Bob Parker

Personal information
- Born: Robert Hugh Parker 29 September 1934 Auckland, New Zealand
- Died: 29 August 2009 (aged 74) Coopers Beach, New Zealand
- Spouse: Raywin Morris ​(m. 1962)​

Medal record
Men's rowing
Representing New Zealand
British Empire and Commonwealth Games
| Gold medal – first place | 1954 Vancouver | Coxless pair |
| Gold medal – first place | 1958 Cardiff | Coxless pair |
| Silver medal – second place | 1954 Vancouver | Double sculls |

= Bob Parker (rower) =

New Zealand rower (1934–2009)

Robert Hugh Parker (29 September 1934 – 29 August 2009) was a New Zealand rower who represented his country at two British Empire and Commonwealth Games and one Olympic Games.
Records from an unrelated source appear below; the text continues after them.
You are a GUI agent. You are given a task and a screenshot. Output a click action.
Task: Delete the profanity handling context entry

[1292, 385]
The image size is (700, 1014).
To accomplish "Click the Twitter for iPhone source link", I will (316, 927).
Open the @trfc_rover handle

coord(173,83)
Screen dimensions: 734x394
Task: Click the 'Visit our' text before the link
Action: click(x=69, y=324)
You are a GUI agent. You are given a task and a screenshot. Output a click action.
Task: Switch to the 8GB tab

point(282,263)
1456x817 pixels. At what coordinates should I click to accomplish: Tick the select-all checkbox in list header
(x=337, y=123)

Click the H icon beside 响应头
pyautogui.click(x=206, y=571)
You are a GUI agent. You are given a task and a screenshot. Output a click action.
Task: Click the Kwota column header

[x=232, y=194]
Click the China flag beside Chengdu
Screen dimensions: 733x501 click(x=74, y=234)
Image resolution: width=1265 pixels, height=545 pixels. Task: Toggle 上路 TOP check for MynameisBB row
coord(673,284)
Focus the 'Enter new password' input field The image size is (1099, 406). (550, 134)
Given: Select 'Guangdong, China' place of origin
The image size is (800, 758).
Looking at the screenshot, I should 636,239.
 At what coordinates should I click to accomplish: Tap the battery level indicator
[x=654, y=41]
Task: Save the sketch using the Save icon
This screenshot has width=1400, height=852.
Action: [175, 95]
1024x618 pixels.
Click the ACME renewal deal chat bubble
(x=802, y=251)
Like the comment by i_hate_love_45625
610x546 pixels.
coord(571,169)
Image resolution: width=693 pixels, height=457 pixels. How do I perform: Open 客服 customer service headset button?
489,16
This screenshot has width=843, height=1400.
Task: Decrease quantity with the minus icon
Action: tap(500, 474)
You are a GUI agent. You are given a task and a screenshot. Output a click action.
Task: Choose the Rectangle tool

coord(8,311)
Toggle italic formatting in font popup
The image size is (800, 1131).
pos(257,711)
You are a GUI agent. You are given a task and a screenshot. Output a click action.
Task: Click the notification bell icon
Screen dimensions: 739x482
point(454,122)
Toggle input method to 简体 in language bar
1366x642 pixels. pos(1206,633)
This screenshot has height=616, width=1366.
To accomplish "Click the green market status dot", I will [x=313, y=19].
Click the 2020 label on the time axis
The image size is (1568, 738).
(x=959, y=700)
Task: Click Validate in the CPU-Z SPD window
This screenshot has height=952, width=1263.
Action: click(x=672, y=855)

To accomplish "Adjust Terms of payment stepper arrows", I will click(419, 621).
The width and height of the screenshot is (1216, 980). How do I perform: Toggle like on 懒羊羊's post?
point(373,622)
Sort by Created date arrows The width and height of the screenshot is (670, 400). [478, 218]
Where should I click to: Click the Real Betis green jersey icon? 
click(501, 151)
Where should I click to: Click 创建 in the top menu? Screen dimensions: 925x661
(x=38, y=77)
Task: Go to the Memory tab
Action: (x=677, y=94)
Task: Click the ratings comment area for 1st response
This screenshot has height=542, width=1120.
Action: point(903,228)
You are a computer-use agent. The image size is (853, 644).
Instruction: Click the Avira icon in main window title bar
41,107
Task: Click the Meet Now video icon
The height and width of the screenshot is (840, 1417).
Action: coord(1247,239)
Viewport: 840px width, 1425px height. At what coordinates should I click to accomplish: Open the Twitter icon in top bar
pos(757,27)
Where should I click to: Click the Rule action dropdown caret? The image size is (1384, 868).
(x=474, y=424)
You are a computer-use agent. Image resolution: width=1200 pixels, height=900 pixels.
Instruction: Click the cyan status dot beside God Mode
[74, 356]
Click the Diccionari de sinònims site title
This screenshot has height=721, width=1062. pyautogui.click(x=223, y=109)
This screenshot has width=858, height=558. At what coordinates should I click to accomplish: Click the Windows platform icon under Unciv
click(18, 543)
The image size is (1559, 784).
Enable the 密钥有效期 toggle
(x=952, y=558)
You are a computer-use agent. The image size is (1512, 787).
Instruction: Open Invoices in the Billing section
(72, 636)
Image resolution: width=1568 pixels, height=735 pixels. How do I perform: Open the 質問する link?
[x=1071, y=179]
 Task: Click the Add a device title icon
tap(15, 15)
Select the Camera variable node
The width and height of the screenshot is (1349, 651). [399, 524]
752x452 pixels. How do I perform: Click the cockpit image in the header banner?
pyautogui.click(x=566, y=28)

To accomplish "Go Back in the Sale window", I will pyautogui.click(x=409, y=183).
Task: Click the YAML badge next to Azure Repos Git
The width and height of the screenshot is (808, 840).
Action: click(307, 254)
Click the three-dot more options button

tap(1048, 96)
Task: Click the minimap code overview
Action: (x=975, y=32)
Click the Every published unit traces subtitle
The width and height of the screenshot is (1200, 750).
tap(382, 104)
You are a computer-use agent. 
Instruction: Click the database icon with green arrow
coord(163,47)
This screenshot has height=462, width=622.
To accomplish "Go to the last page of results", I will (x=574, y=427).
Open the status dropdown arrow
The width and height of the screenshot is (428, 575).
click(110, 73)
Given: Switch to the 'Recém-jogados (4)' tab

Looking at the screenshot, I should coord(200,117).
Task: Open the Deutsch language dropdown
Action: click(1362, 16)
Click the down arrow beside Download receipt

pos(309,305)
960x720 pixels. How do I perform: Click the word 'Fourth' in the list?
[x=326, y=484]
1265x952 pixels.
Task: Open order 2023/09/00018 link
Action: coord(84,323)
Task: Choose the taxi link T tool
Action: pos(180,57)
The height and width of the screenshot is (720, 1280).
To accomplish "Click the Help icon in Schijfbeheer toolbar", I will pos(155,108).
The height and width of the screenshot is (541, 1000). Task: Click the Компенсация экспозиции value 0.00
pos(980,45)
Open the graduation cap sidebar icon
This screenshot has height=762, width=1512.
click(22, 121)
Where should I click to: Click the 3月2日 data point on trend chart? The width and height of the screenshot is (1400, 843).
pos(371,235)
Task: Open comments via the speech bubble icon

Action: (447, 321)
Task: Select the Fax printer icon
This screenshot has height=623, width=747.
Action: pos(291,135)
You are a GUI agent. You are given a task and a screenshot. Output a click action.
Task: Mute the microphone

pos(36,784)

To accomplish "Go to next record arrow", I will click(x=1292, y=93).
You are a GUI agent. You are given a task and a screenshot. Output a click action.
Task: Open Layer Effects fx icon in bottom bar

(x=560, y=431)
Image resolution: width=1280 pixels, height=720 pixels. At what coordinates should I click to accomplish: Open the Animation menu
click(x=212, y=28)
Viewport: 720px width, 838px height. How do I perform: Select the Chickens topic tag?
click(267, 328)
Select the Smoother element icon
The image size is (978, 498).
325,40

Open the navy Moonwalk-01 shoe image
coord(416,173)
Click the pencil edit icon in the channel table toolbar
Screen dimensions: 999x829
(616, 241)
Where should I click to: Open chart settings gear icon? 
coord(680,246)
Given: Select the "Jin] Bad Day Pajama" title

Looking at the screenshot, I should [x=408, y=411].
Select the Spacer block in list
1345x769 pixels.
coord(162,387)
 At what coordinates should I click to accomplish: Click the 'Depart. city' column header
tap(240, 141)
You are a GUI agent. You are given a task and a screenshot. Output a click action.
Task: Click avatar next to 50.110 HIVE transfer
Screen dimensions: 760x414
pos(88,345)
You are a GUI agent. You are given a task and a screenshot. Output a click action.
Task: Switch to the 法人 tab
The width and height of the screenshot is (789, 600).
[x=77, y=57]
Born in Auckland on 29 September 1934, Parker was a junior rower at the Mercer Rowing Club when he teamed up with Reg Douglas in the double scull in 1952. In 1954 the duo won both the double scull and the coxless pair at the New Zealand Rowing Championships in Picton.

At both the 1954 British Empire and Commonwealth Games in Vancouver and 1958 British Empire and Commonwealth Games in Cardiff, Parker and Douglas combined to win the gold medal in the men's coxless pair. The combination also won the silver medal in the men's double sculls at the Vancouver games.

Parker and Douglas also competed together at the 1956 Summer Olympics in Melbourne, finishing third in their semi-final in the coxless pair, missing out in a place in the final.

In 1962, Parker married Raywin Morris at Tuakau. He died at Coopers Beach on 29 August 2009.